Calculations

                       Wizardry and Steamworks
                                 &
                              BIO-SE

                      Carbon Credits Simulator

                                         Field Area

                                              d
              Mouse  Area                  |-----|
                   _                     -  *****
                  *_| 1m                 |  *****
                 |_|                  d  |  *****
                                         |  *****
                 1m                      -  *****

                 A(*)                       A(B)


                      s         scalar(d) * d
                   v= -  => v = -------------
                      t               t

                Mouse visits all the locations
                on the field in time t. We assume
                that all locations contain plants
                and that, initially, the surface
                of the plant is equal to the
                surface of the mouse.

                A plant grows every 3600s. It has
                to grow 4 times to reach full maturity.
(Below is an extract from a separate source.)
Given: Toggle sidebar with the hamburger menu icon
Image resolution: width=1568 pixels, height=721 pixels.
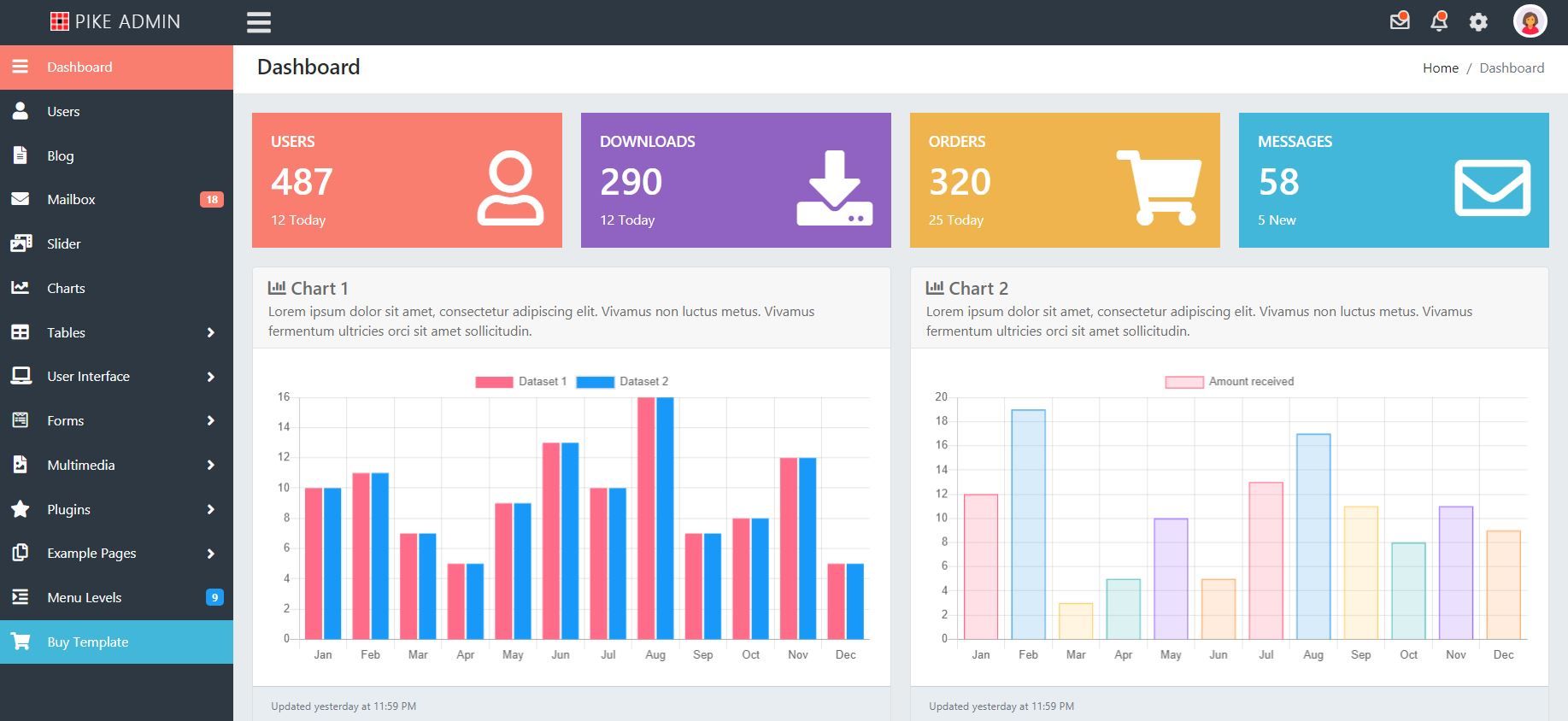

                Thus, a plant reaches maturity after:
                                 
                     M(P) = 4 * 3600s =  14400s

                Hence, HAS to take at LEAST 14400s
                to visit all the locations on the field
                in order to give any plant the chance
                to reach full maturity.

                Thus, the speed that the mouse should
                move at is given by:                           

                            scalar(d) * d
                   (1)  v = -------------
                                14400s

                We know that the top speed of the mouse
                is approximately 3.6(1)m/s. However the
                mice will not always run at their top
                speed.

                On average we select the midpoint as
                being the average speed:

                         V(mouse) = 1.8m/s

                Substituting, we obtain how large the area
                of the field must be so that a  mouse
                moving at the average speed of 1.8m/s
                will cover the entire area of the field
                as well as giving an arbitrary plant a
                chance to reach full maturity:

                   scalar(d) * d = 1.8m/s * 14400s

                Favorably, taking the geometry of the field
                as being a square, we can obtain the
                length length of one of the side of
                the field:

                          ---------------
                    d =  / V(mouse) * t   ~= 160.996m
                        v

                Which represents the MAXIMAL length of the
                side of the square so that an arbitrary
                plant gets a chance to reach maturity.

                That is because the model assumes that a
                mouse will visit a new location every time
                the mouse moves.

                Coming back to the field of plants:

                        * * * * *

                        * * * * *

                        * * * * *               1
                                      P(*) = ----------
                        * * * * *              N pts

                And given an uniform selection of points
                every point where a plant can be found
                stands an equal chance to be selected on
                the next draw.

                When the mouse visits that point, it eats
                the plant so that point becomes visited.

                                     d
                                |---------|_
                                 * * * * * |
                                           |
                                 * * * * * |
                                           | d
                                 * * * * * |
                       Consumed            |
                       --------->  * * * * -

                We know that the total number of valid nodes
                is:

                          (2) N(nodes) = d^2

                In order to draw a particular point from the
                field we need N/N trials. To draw another
                unique point we need N/(N-1) trials.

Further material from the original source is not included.